Когда мы вошли в кабинет, сели друг напротив друга, Петрович долго молчал, глядя мне в глаза, стараясь поймать мой взгляд. Но я упорно не хотел на него смотреть, рассеянно вглядываясь в старый линолеум рядом со стулом, потертый, серо-рыжий, проживший здесь не меньше десятка лет. Потом тренер бросил глухим, чужим, каким-то надтреснутым голосом:
– Будем жить?
– Будем жить… – кивнул я, помолчав, добавил: – Тренер, я найду их. Все равно найду.
– Может быть, – подумав, ответил Петрович. – Чего в жизни не бывает? Только одного прошу, сделай так, чтобы ты – был. Ты мне дорог. И не потому, что приносишь медали, не потому, что ты гениальный боксер. Это все преходяще, это шлак! Просто ты – это ты. Ты мне как сын. И я не хочу, чтобы с тобой что-то случилось. И вот еще что – я сделал все, что мог. Если бы можно было найти – их бы нашли.
– Я найду! – упрямо повторил я и неожиданно для себя вдруг бросил: – Хочу пойти учиться на юридический. Пойду в менты.
– Почему нет? – не удивился Петрович. – Мама следователь… хмм… (он немного запнулся, прокашлялся), кем быть сыну? Боксерский век недолог, а юридическое образование ценится во все времена. Правда, я хотел предложить тебе пойти в физкультурный, но если ты решил в юридический – кто тебе помешает? Только не я. И не мама. Ты сам кузнец своего счастья, и никто не вправе тебе указать, как жить. Но я надеюсь, что ты изменишь свое решение, ведь у тебя еще три года, не правда ли? За это время мы с тобой такого шороха наделаем – небу станет жарко! Все медали – наши! Все чемпионства! А потом… потом Олимпийские игры! И я знаю – ты их выиграешь! Сто процентов! А потом уже делай что хочешь! Хорошо, сынок?
Я вскинул голову, посмотрел в грубоватое, с расплющенным носом лицо Петровича, и у меня вдруг защипало глаза. Я уткнулся лицом в ладони, и у меня полились слезы – ручьем, жгучие, как кипяток.
Это был последний раз, когда я плакал. Даже когда убили Петровича и я смотрел, как его тело опускают в могилу, – не плакал. И не молился.
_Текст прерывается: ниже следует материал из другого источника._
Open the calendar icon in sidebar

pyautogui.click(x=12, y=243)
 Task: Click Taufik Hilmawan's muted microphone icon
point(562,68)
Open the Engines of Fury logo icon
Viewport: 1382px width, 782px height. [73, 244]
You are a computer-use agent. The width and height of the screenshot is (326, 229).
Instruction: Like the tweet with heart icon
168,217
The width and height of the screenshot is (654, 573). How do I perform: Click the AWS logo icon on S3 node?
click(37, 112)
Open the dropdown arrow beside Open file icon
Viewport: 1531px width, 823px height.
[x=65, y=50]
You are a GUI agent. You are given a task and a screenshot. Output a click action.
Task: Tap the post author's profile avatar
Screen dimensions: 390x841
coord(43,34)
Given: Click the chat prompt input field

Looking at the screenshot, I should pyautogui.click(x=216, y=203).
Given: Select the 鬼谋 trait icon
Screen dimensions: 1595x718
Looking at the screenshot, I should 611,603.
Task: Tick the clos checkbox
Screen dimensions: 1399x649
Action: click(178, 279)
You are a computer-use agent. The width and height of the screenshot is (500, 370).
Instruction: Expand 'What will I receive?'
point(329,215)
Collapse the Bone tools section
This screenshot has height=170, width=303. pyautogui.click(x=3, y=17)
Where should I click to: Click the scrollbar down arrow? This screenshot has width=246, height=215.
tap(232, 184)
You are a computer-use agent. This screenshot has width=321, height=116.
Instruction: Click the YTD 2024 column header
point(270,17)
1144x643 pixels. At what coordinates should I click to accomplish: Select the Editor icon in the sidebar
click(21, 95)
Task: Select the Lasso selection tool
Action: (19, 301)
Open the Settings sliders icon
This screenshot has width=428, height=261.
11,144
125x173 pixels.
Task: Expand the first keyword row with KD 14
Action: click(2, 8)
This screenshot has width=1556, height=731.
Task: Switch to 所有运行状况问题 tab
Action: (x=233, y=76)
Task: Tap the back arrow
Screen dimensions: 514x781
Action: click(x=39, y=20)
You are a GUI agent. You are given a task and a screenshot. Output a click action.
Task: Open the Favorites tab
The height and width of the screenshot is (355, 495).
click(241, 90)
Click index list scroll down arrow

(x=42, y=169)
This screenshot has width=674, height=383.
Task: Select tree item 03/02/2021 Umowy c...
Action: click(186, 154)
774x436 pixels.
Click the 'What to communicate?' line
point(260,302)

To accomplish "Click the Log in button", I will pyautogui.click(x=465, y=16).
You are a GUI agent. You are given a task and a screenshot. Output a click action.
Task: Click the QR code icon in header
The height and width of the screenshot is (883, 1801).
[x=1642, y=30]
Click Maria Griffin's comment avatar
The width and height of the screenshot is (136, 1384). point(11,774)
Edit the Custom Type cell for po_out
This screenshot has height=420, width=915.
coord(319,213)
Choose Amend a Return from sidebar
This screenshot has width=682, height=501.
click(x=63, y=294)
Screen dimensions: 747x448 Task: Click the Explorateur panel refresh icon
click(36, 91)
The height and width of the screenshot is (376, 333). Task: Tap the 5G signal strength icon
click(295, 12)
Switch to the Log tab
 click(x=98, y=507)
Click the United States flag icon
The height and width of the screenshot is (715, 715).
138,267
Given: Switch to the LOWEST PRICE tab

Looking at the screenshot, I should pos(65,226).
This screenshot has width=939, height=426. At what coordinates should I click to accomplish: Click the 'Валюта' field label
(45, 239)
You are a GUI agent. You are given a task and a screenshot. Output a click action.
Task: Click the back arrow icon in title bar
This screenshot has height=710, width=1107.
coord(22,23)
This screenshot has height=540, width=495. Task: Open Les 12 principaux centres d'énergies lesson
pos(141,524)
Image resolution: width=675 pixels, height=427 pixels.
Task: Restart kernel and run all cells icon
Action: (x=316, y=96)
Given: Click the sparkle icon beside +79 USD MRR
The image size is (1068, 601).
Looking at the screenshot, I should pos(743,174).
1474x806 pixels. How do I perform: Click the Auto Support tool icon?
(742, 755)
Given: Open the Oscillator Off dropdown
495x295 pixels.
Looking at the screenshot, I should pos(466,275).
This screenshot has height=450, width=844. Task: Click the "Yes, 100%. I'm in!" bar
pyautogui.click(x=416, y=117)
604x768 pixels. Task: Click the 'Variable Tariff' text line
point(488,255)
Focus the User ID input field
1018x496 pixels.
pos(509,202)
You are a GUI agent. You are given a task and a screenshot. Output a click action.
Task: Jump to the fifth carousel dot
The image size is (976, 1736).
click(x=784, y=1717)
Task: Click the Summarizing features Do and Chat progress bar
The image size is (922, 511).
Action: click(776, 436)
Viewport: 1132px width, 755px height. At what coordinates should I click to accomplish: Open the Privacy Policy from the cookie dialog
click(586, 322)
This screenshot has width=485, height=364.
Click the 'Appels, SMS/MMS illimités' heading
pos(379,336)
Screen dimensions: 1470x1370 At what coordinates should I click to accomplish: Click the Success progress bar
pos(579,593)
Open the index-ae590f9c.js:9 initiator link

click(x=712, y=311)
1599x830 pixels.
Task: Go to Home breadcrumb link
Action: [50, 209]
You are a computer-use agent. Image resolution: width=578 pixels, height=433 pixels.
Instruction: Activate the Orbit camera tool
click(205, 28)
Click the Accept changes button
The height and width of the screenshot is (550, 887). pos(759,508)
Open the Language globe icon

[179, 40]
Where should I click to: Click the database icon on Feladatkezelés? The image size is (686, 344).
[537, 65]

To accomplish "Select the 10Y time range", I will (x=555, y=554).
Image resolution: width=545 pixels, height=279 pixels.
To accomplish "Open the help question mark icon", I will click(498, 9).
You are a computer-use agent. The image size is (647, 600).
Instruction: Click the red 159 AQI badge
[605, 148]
Ненавидел. Я ненавидел тварей, которые сделали ЭТО с мамой, с Петровичем, со мной. Все, что не убивает, делает нас сильнее? Чушь! Полная чушь! Я уже был сильным. Я был таким сильным, что миру не стоило меня заводить. Потому что ему придется убить меня, или убью его я! Мир, который создает этих тварей, – плохой мир. И его нужно чистить. Обязательно нужно чистить!
Я начал искать. Один, не боясь ничего. Сказать по правде – я ненормальный. И не потому, что мне нравится убивать Тварей, нет. Нормальный – чего-то боится. Я же не боялся ничего.
Нет, было кое-что, чего я боялся, – это того, что кто-то что-то сделает моей маме. Она не должна была больше испытать того ужаса, что пришелся на ее долю. В остальном – мне плевать на боль, плевать на темноту, на то, сколько передо мной противников. Я вел свое расследование и вел его так, как не могут его вести менты – настоящие менты, правильные менты. Я не говорю о тех, что подобны бандитам или маньякам – таким, как я. Правильный мент должен захватить преступника, а потом попытаться его расколоть, запутывая в показаниях, ловя на неточностях, давя данными экспертизы. Мент-бандит просто выколачивает показания – и не важно, виноват при этом подозреваемый или нет.
Мне всегда вспоминался фильм «Рожденная революцией», я помнил его почти наизусть. В этом фильме чекист спрашивает старого кадра, сыщика из «бывших» – как они допрашивали подозреваемых? Как добивались признания? И тот, интеллигентный, умный, знающий сыщик, говорит: «Мы сажали подозреваемого в комнате, я вызывал двух жандармов, и они начинали негодяя бить. И били, пока он не сознавался! Пока не рассказывал все, что знает о деле! И о других делах!»